Russia: Friend of the West

Among the countries that border Russia, there are five kinds of nations. The first is a state that is too powerful for Russia to mess with it (China). The second is an odd sui generis geopolitical exception (Mongolia). The third is pet dictatorships: Ukraine pre-Euromaidan, Belarus, Azerbaijan, the countries that end with -stan, and North Korea to a degree. The fourth is states that opted not to join NATO and that tried to walk a path of neutrality. Every single one has without exception been reduced to a mutilated rump state by Russian invasions. This would be Georgia, Moldavia, and post-Euromaidan Ukraine. The fifth is NATO nations.
And a sixth: Finland.
 
I do think it is possible to have a West-allied Russia from the late '80s onwards, and ironically enough, I think that retaining as much of the USSR as possible (both territory and political infrastructure) makes this task easier.

To do this, you need:

1) Less loss of territory/less resentment of the West/less traumatic '90s

2) Common adversaries

With regards to the first point, it is acceptable for the WarPac countries to join NATO/the EU, and -maybe- OK for the Baltic and Central Asian SSRs to become independent, but IMO you have to keep Ukraine and Belarus in the Union, and it certainly helps to keep the Caucasian SSRs - as well as the Central Asian and Baltic SSRs - in as well. If you can get concrete US/NATO/Western intervention on the Russian side in the Chechen conflicts - even if it is only symbolic - will go a long ways towards disarming the Russians - communicating to them that the expansion of NATO/Western institutions is not aimed at them, but rather through them, so to speak.

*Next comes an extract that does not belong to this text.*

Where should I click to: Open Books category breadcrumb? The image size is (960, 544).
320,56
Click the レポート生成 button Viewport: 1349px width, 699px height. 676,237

Secondly, you will need a common adversary that the West and *Russia can share, most obviously a hardline, expansionistic, or otherwise pre-Deng/pre-Nixon China. Arguably, we are already starting to see that today with the renewed collision of Russian and Chinese interests in Central (and East?) Asia. Other than that, I can't really see any common adversaries other than terrorist threats.
 
When Volgograd was still Petrograd the West was friends with Russia. There's been about a century of unrepentant hatred between the two spheres of thought, it'd take a literal miracle from a God (or Red China invading Siberia) for West-RU relations to get better at more than a snails pace since both sides have conflicting interests in the same areas. /my two cents.
 
When Volgograd was still Petrograd the West was friends with Russia. There's been about a century of unrepentant hatred between the two spheres of thought, it'd take a literal miracle from a God (or Red China invading Siberia) for West-RU relations to get better at more than a snails pace since both sides have conflicting interests in the same areas. /my two cents.

Btw, Volgograd was Stalingrad, and before that Tsaritsyn, not Petrograd. Petrograd is what St.Petersburg was renamed during WWI (and during the Communist period it's name was changed to Leningrad).
 
They had every intention of joining the western alliance, there is a reason Georgia and Ukraine (alongside most of eastern Europe) sent troops to Iraq, and it wasn't concerns about WMDs.

Agreed.

They were thinking that the US will fight their battles, because they fight US battles. But that doesen't works that way.